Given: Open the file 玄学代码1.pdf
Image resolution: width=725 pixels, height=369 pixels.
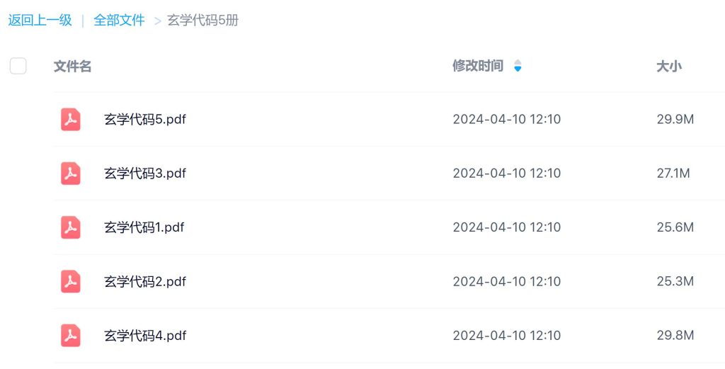Looking at the screenshot, I should pyautogui.click(x=145, y=227).
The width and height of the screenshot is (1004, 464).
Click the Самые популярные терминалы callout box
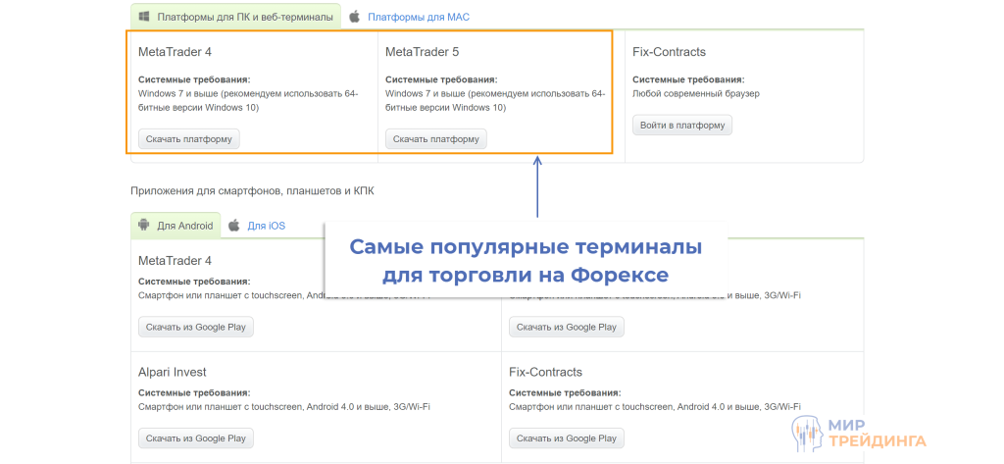[526, 260]

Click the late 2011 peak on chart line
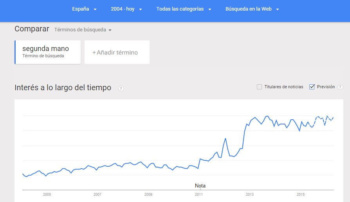[226, 139]
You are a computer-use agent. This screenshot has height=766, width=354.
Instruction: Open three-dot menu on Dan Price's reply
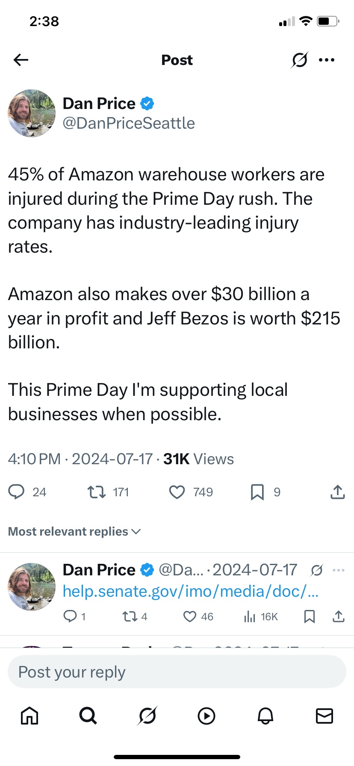tap(338, 570)
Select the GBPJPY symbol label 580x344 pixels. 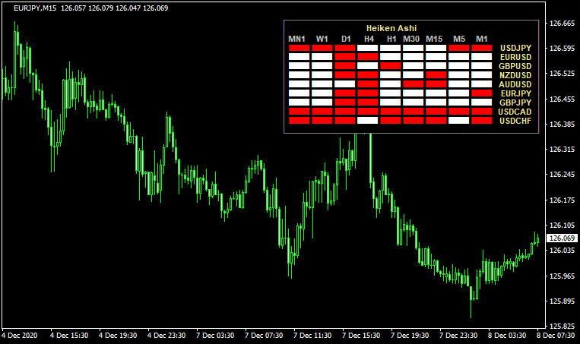click(x=515, y=103)
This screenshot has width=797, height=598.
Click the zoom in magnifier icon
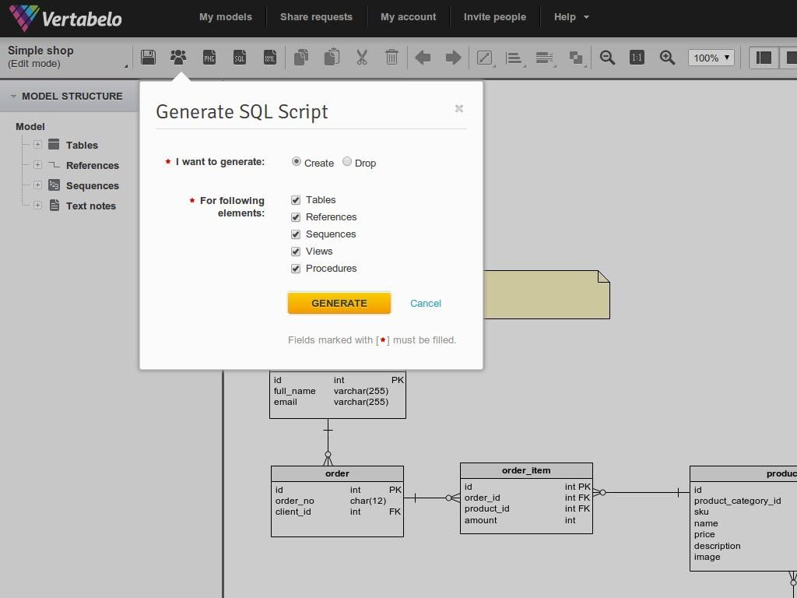(x=667, y=58)
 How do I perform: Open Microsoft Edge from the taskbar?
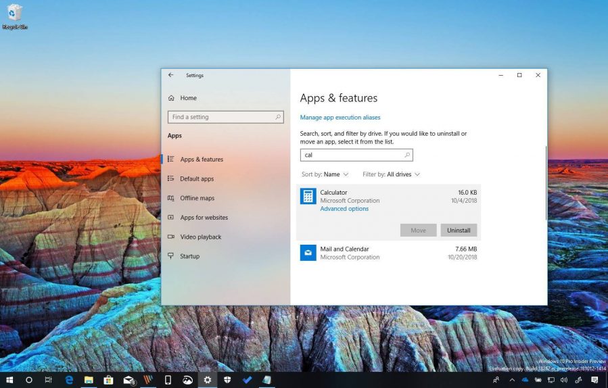pos(68,380)
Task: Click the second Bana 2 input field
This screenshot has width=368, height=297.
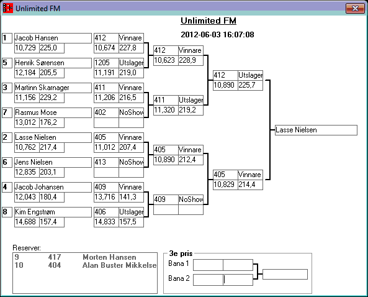Action: 238,280
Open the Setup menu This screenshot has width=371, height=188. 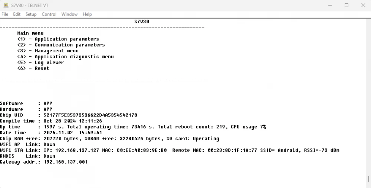31,14
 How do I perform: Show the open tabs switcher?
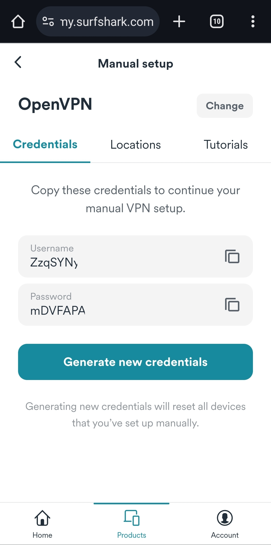tap(217, 22)
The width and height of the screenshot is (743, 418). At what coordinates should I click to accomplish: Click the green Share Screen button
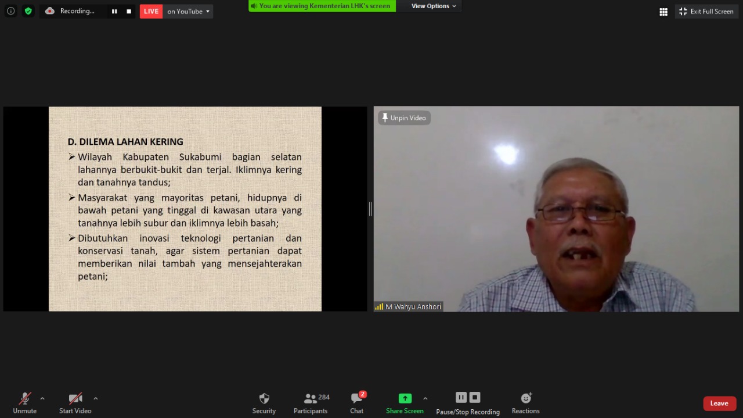coord(405,403)
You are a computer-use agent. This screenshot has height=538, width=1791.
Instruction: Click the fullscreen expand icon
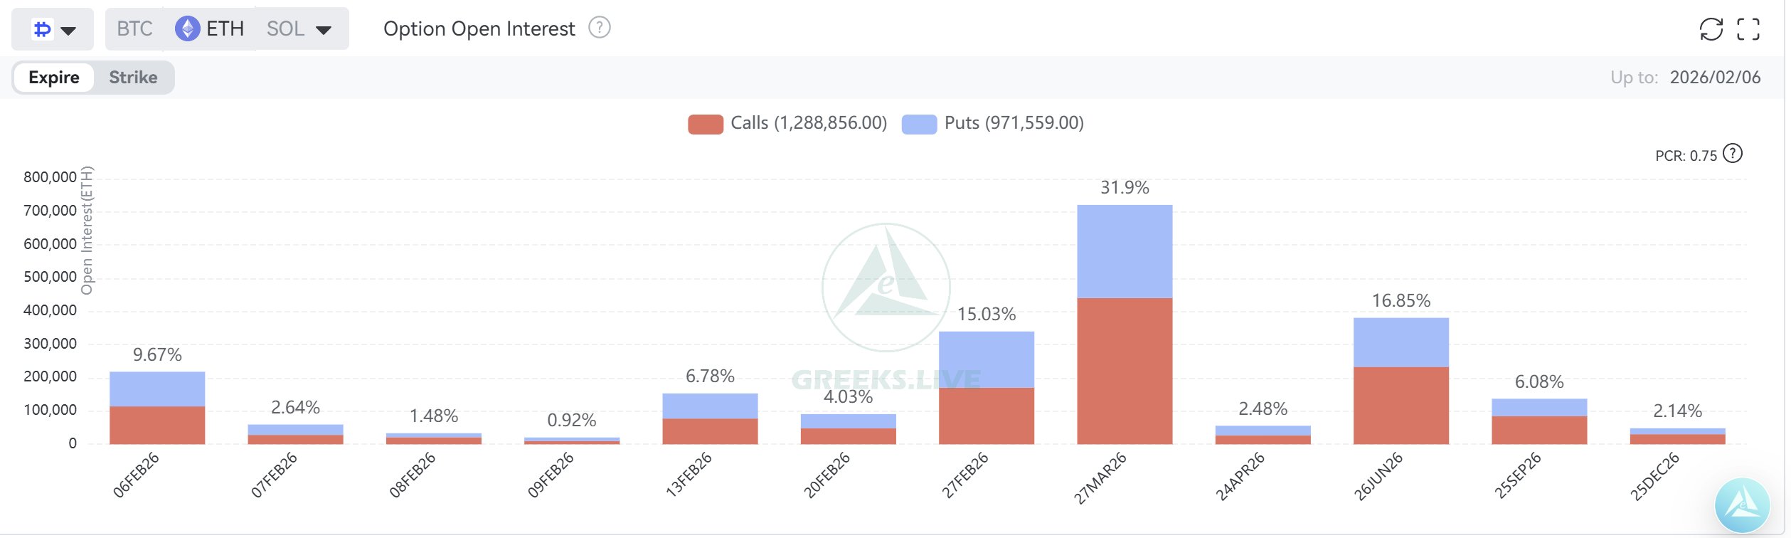tap(1748, 29)
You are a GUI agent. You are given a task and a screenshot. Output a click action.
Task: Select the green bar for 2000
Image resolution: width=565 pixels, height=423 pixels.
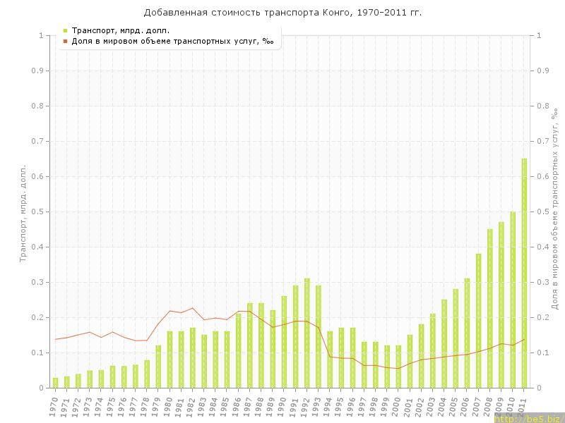[398, 367]
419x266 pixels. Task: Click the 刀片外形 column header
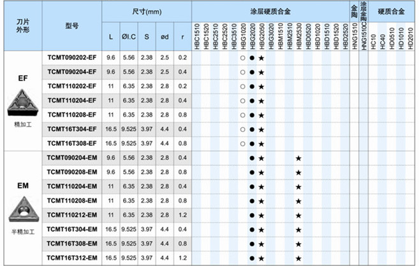tap(22, 25)
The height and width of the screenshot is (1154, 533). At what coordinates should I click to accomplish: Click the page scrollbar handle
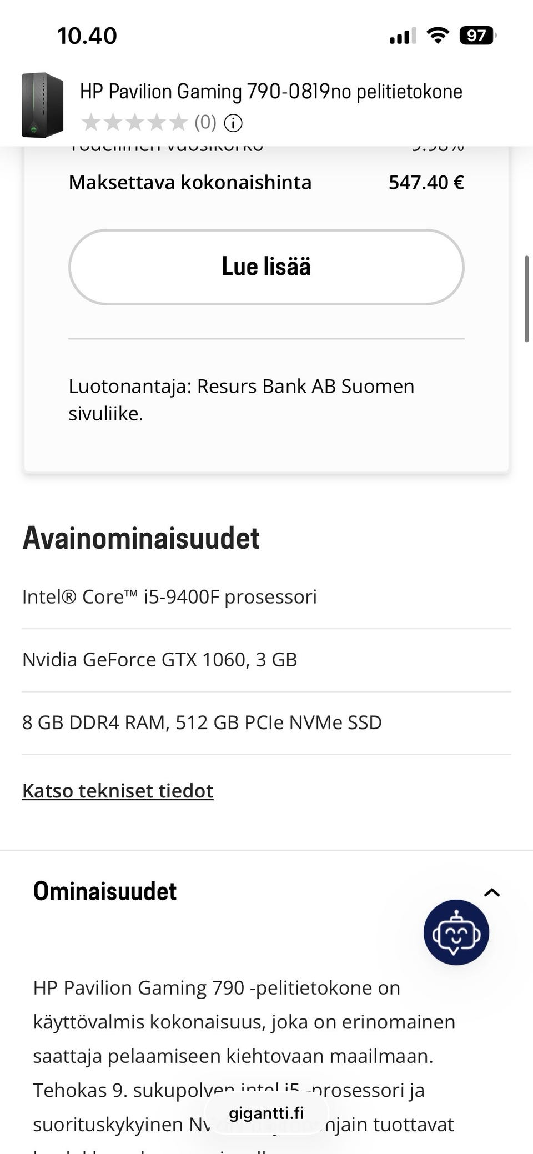[526, 299]
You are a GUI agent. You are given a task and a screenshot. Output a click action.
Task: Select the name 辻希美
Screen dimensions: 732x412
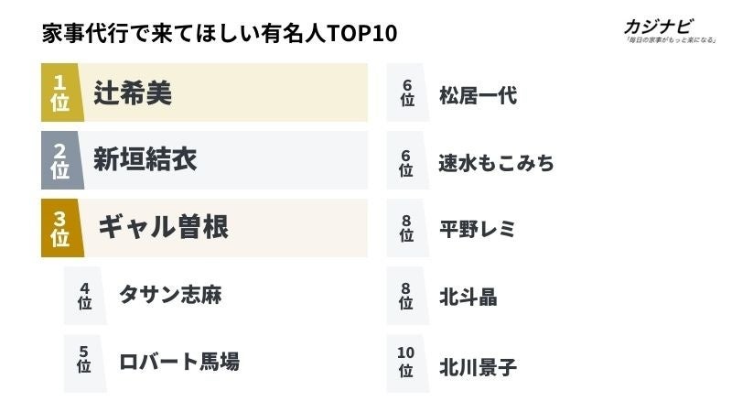[133, 92]
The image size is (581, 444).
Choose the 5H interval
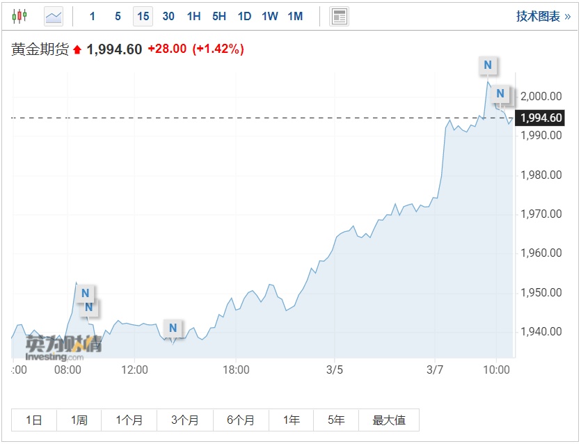coord(219,16)
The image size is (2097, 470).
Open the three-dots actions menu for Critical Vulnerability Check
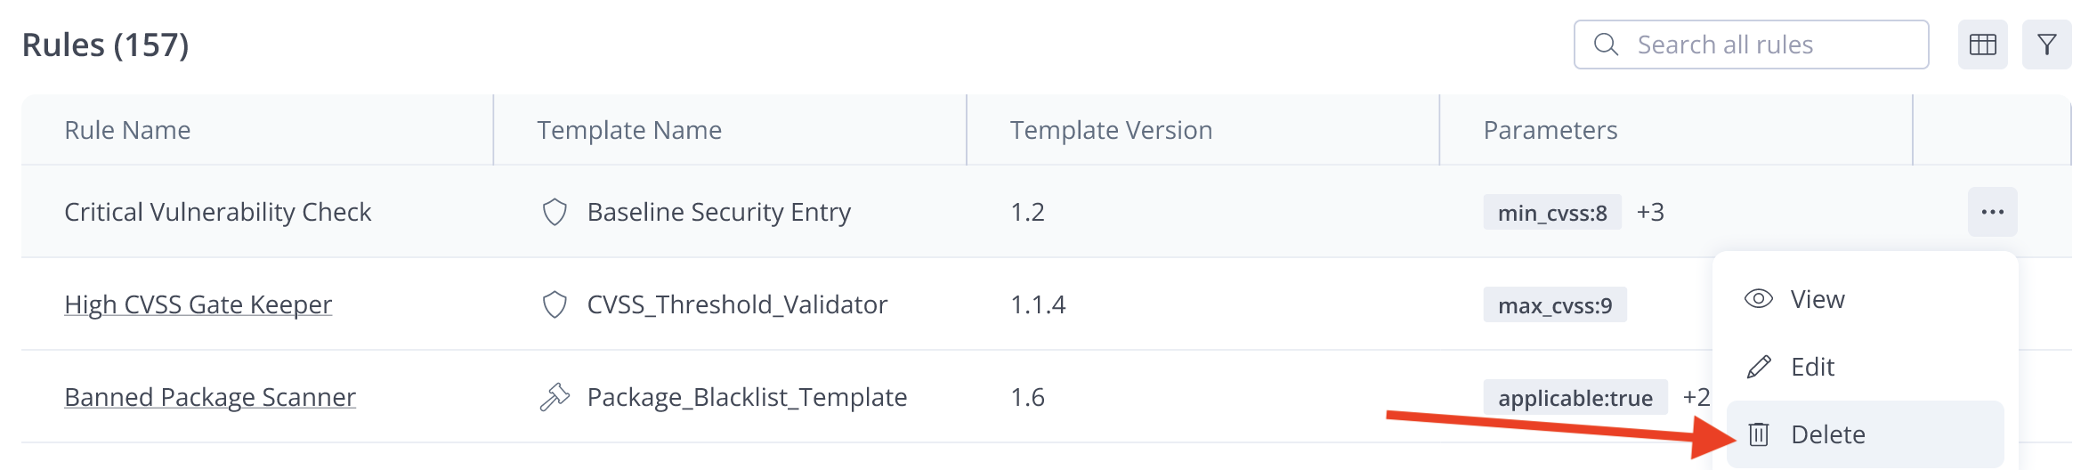1993,212

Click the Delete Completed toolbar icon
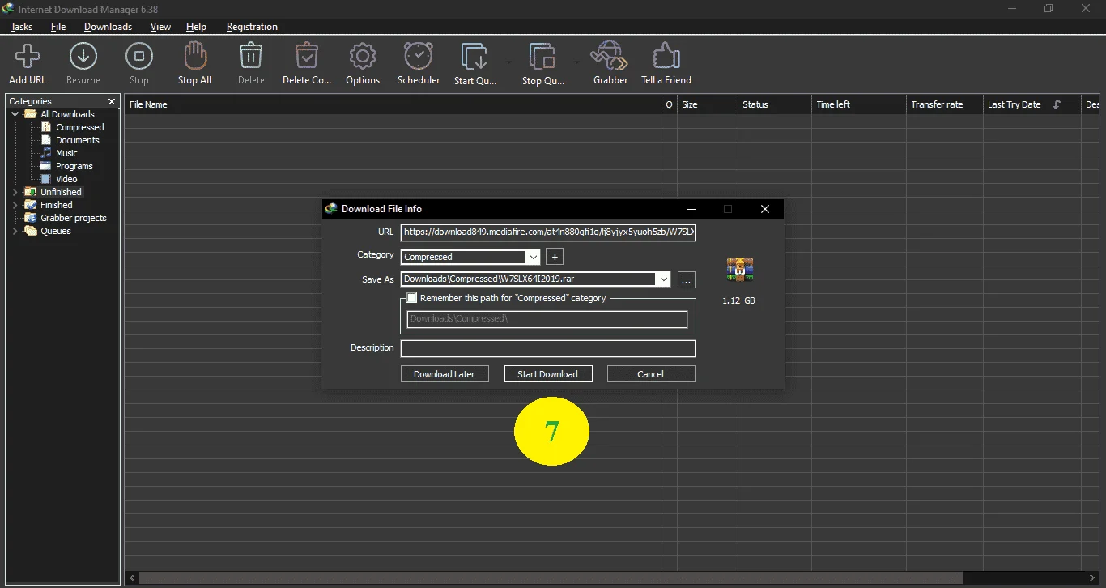pyautogui.click(x=307, y=56)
──────────────────────────────
### Problem to solve
Every line of the material that includes the word "size" needs to be copied.

### Response area
The image size is (581, 444).
The image size is (2097, 470).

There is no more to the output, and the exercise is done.